Final Guidance Published for Tribes to Pick Up Orphaned Well Grant

Final Guidance Published for Tribes to Pick Up Orphaned Well Grant
The final guidance provides instructions to Tribes on how to apply for orphaned well grants.

The U.S. Department of the Interior (DOI) has announced final guidance for Tribes on how to apply for the first $50 million in grant funding available under President Biden’s Bipartisan Infrastructure Law to clean up orphaned oil and gas wells.

The Bipartisan Infrastructure Law provides a total of $4.7 billion to address orphaned wells across the country, including $150 million for Tribal communities over five years, the DOI highlights. Back in August, the DOI announced that it had awarded an initial $560 million from President Biden’s Bipartisan Infrastructure Law to 24 states to begin work to plug, cap and reclaim orphaned oil and gas wells.

The final guidance provides instructions to Tribes on how to apply for orphaned well grants, as well as guidance on how Tribes can ensure activities funded under the program are putting people to work, protecting the environment, and safeguarding taxpayer money in a transparent and responsible manner, the DOI stated.

This final guidance is the result of a 60-day nation-to-nation consultation process, according to the DOI, which noted in the guidance document that it consulted with Tribal Leaders on the guidance in September 2022 “and, to the extent possible under statute, incorporated into the final guidance recommendations and feedback received through the consultation process”.

“Tribes are required to apply these practices to promote consistent standards for well plugging and reclamation activities, and proper tracking of the program’s benefits,” the DOI added in the document.

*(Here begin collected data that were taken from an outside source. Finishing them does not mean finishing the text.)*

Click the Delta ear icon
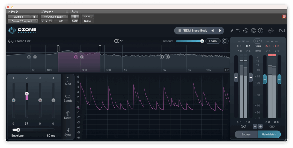Screen dimensions: 293x148 (x=68, y=114)
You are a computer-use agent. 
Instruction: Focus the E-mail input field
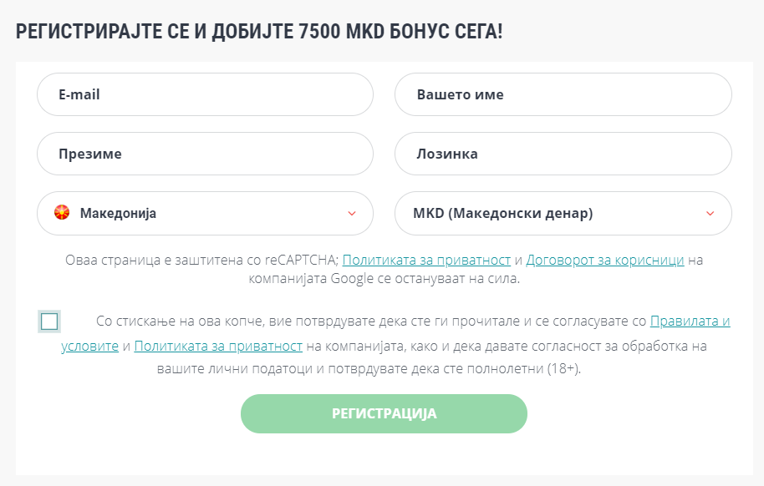pyautogui.click(x=205, y=94)
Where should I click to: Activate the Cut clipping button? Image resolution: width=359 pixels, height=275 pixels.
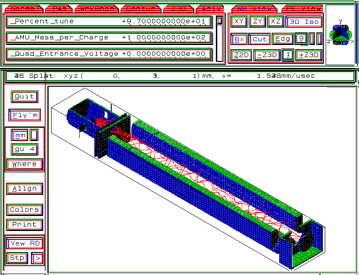(x=260, y=39)
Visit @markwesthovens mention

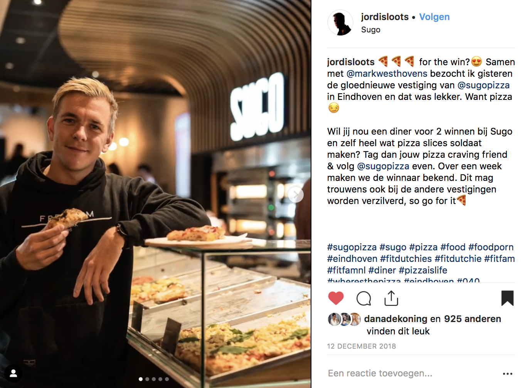point(387,74)
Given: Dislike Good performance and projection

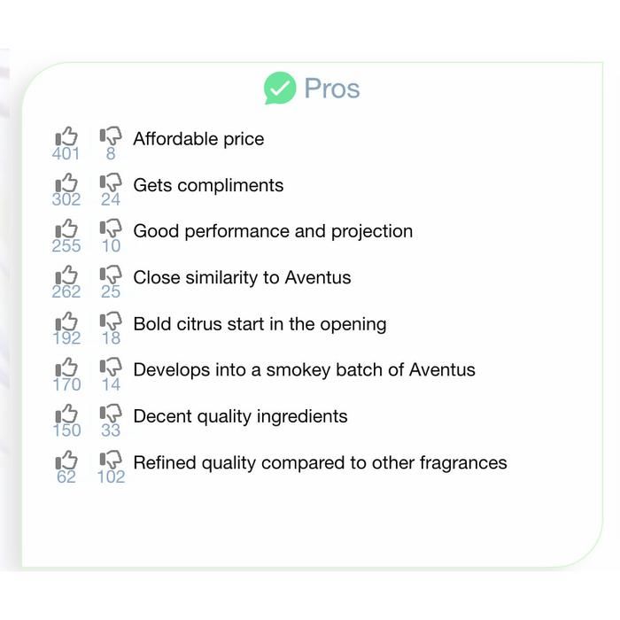Looking at the screenshot, I should coord(111,229).
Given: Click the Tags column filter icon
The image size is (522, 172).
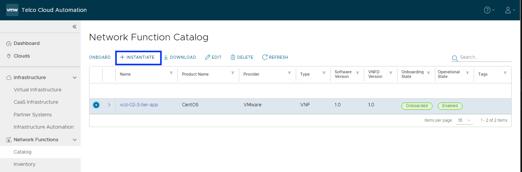Looking at the screenshot, I should tap(505, 73).
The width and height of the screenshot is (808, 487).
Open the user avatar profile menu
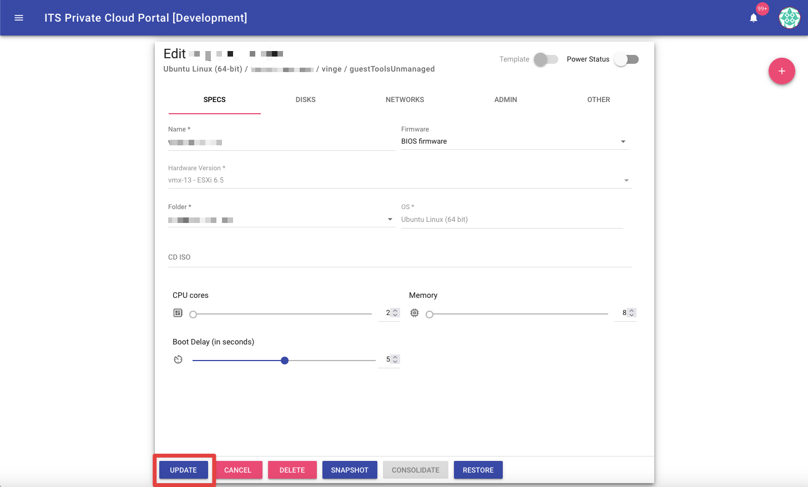(x=789, y=18)
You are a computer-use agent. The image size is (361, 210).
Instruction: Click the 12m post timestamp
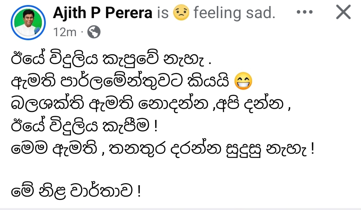(65, 32)
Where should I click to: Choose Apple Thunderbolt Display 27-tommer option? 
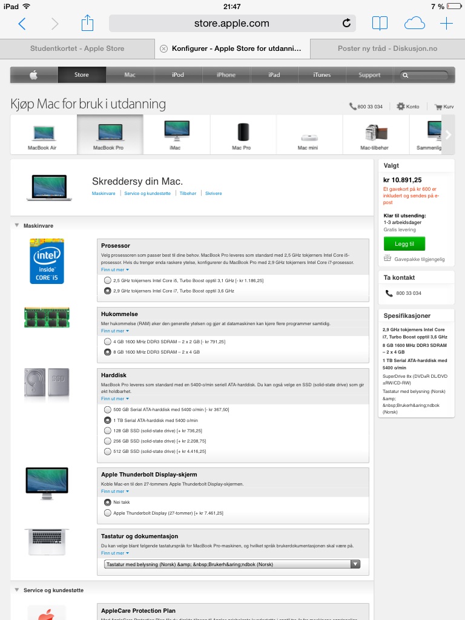107,513
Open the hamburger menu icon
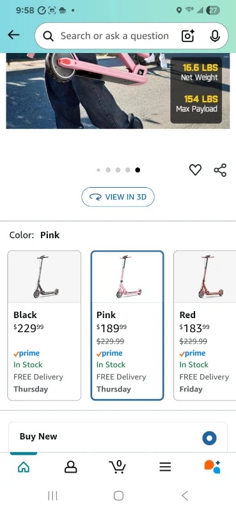Image resolution: width=236 pixels, height=511 pixels. [165, 467]
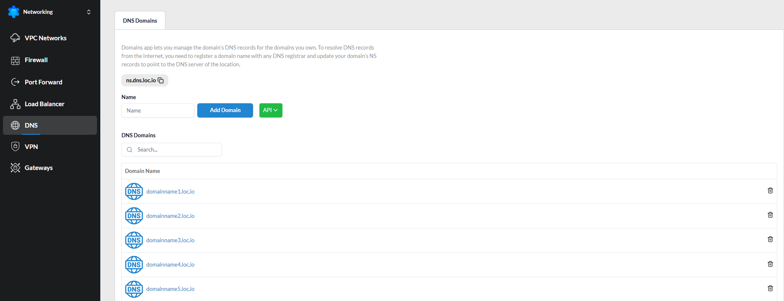Click the DNS globe icon beside domainname2.loc.io

coord(134,216)
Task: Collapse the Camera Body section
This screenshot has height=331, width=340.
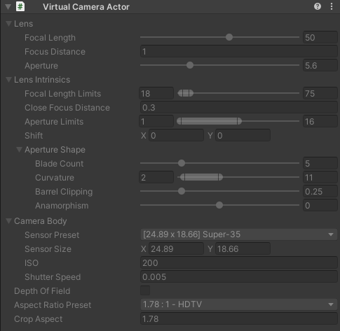Action: [9, 220]
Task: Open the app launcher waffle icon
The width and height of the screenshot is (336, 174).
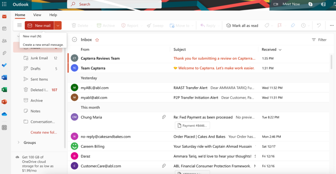Action: coord(4,4)
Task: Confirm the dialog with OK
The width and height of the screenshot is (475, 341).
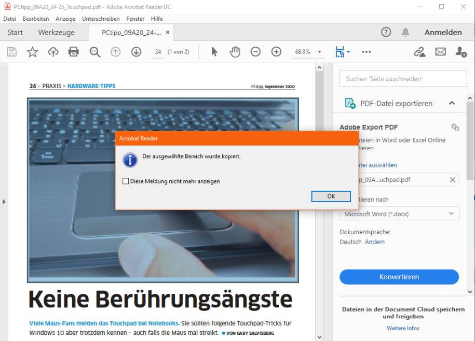Action: [x=331, y=196]

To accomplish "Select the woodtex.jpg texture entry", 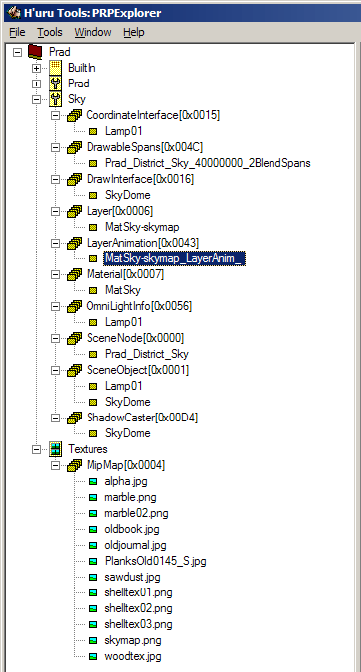I will (x=133, y=656).
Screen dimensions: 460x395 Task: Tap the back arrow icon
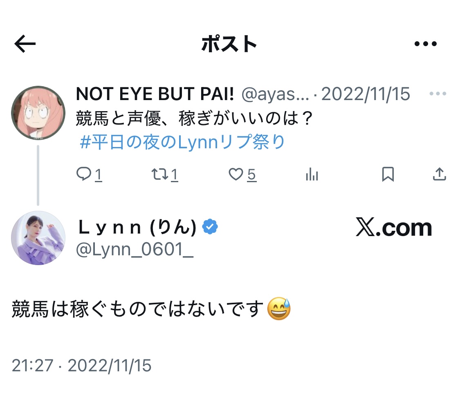25,44
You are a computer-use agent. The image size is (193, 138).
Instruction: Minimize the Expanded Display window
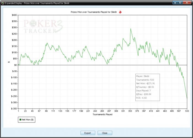[x=175, y=2]
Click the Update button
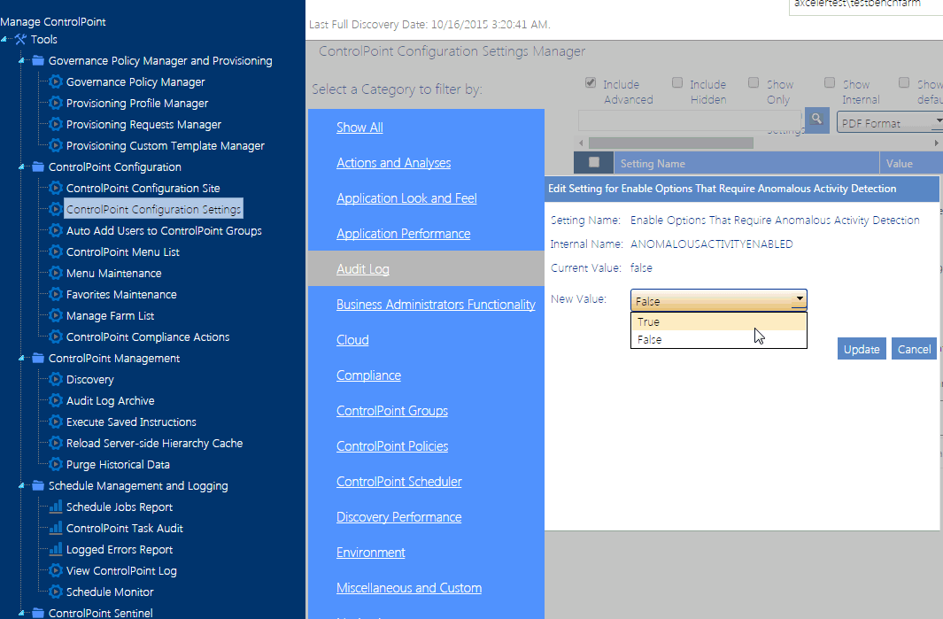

There are several thousand orphaned oil and gas wells on Tribal lands, the DOI highlighted. Funding through the program may be utilized to plug, remediate or reclaim orphaned wells on Tribal land, restore soil and habitat in the degraded area, decommission or remove associated infrastructure, identify and characterize additional undocumented wells on Tribal land and set up well-plugging capacity where not already established, the organization stated.

In lieu of grants and consistent with the Department’s trust responsibilities, Tribes may also choose for the agency to administer and carry out plugging, remediation and reclamation activities on the Tribe’s behalf, according to the DOI.

The Bipartisan Infrastructure Law makes a $13 billion investment in Tribal communities, which the DOI pointed out is the largest investment in Tribal infrastructure ever. Biden signed the Infrastructure Investment and Jobs Act on November 15, 2021.